By consuming my post-workout smart bomb during the workout I take full advantage of the window of opportunity that opens during an intense workout and snaps shut about an hour after the cessation of the session: while the window is open nutrients are absorbed and distributed at roughly 150% the normal rate of assimilation. This trick is used by the iron elite to allow them go longer and harder. I find drinking my shake during the workout dramatically forestalls end-of-workout energy nosedives. Do the important stuff first and drink a smart bomb halfway through the workout.
Invaluable Training Tool #1, Music! I love to listen to music when I train. I can get more focused and find I am able to invoke what Schwarzenegger called, The Heightened Arousal Zone much easier when I listen to tunes. I can get a little more psyched-up on those all important top sets when Im in the music zone. I carry an ever-changing selection of music and will rotate them freely and often depending on my mood. This applies to both progressive resistance training and cardio.
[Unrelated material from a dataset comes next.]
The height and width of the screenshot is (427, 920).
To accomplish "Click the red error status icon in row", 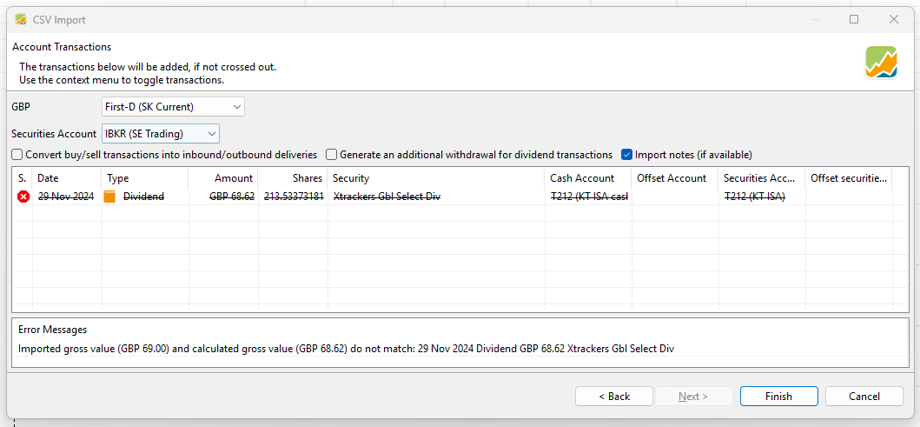I will pos(23,197).
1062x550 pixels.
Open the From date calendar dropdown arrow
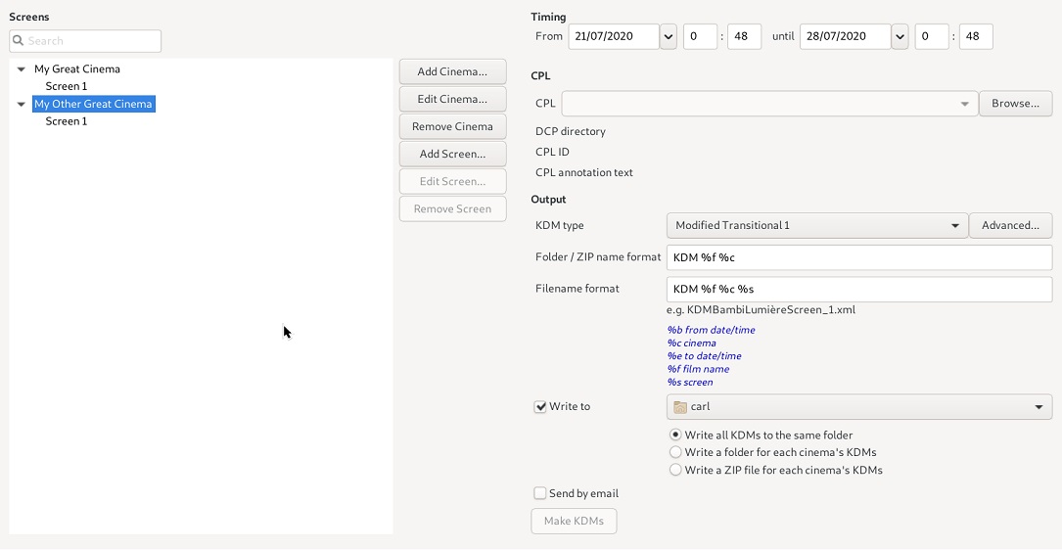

Those who know me know that 80% of my aerobic activity consists of power-walking up and down the steep fire trails that crisscross the Catoctin Mountains. I can literally walk to the mountains from my house and my usual procedure is to listen to music while I take nature power walks. I wear my heart rate monitor and shoot for 75-85% of age-related heart rate maximum and a 10-15 calorie-per-minute oxidation rate. I get my best thinking done on these high intensity backwoods walks while listening to anything from Big Pink to Coltrane, bebop to hip-hop, Bach to Hendrix and all musical points between. I am hoping to make the move to the IPOD in the next few months.